By Ankit Panda
Yes, Abe and the LDP are looking good after December’s elections, but they still won’t get constitutional reform.
Japanese Prime Minister Shinzo Abe’s landslide victory in December’s snap election placed both him and his Liberal Democratic Party (LDP) in a powerful position. With the victory, Abe joins former Prime Minister Junichiro Koizumi (2001-2006) as the only leaders in decades to hold power for over two years. Since Koizumi, a streak of lame duck prime ministers barely managed to scrape out 12 months in office (one of these, of course, being Abe himself from 2006-2007). December’s result, while a coup, still leaves both Abe and the LDP in a difficult position to attain what many Japanese conservatives and nationalists consider a prime objective: total constitutional overhaul.
Should Abe and some LDP parliamentarians have their way, Japan’s post-war constitution would undergo a complete overhaul. Under the most recent LDP proposals, Japan’s emperor would be appointed “head of state” — an upgrade from the figurehead position he currently occupies and a throwback to the Meiji era. Similarly, the party would likely omit the language currently seen in Article 11 discussing fundamental and universal human rights, replacing it instead with a celebration of Japan’s unique historical heritage and cultural legacy. Article 9, similarly, which famously renounces Japan’s right to wage war except in self-defense would undergo a complete overhaul. The LDP would likely redefine Japan’s Self-Defense Forces (SDF) as a National Defense Force, an expeditionary force capable of undertaking operations abroad including international peacekeeping missions. These changes would stack on last year’s decision to reinterpret Article 9′s ban on collective self-defense.
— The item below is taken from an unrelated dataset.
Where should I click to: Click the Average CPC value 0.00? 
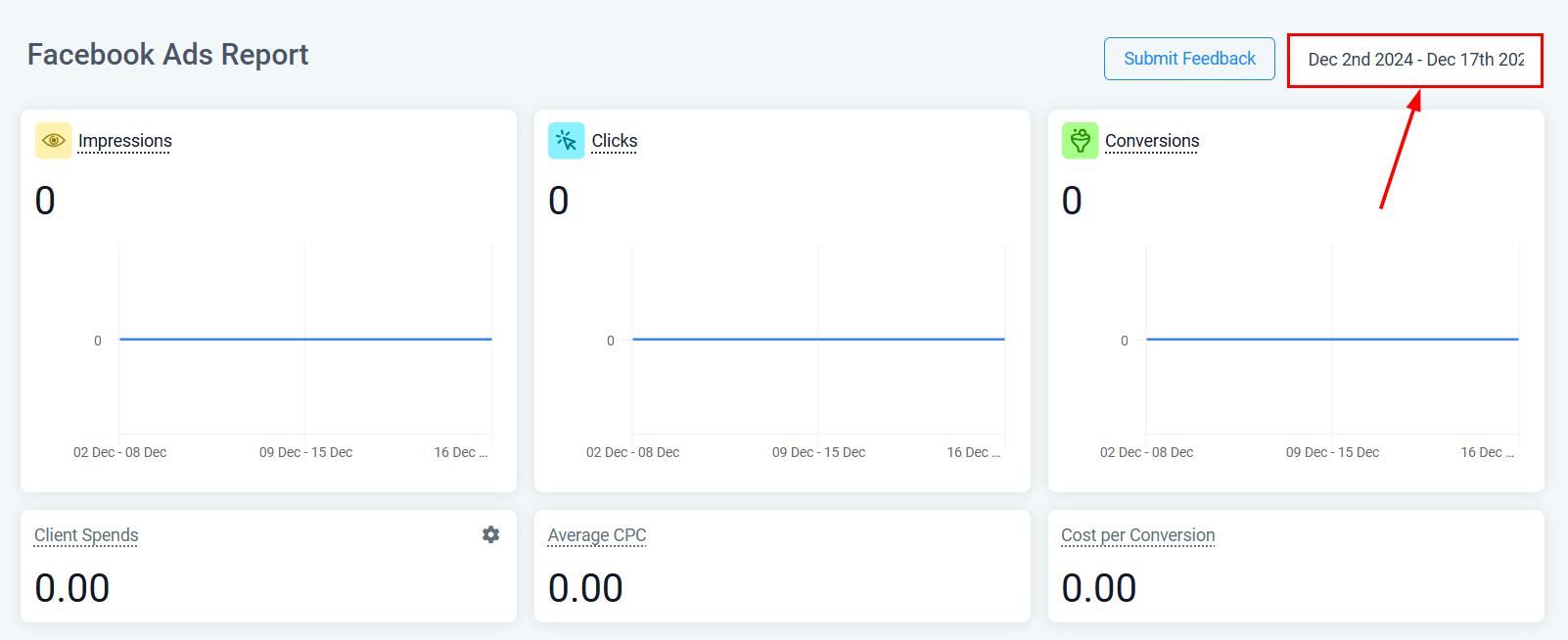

Obviously, this sort of constitutional overhaul would be terribly destabilizing to the already frigid international relations of Northeast Asian states. Chinese and South Korean fears of a resurgent nationalist Japan would be amplified. Fortunately, Abe and the LDP, even with their powerful political situation after December’s election, are a long way from attaining constitutional reform.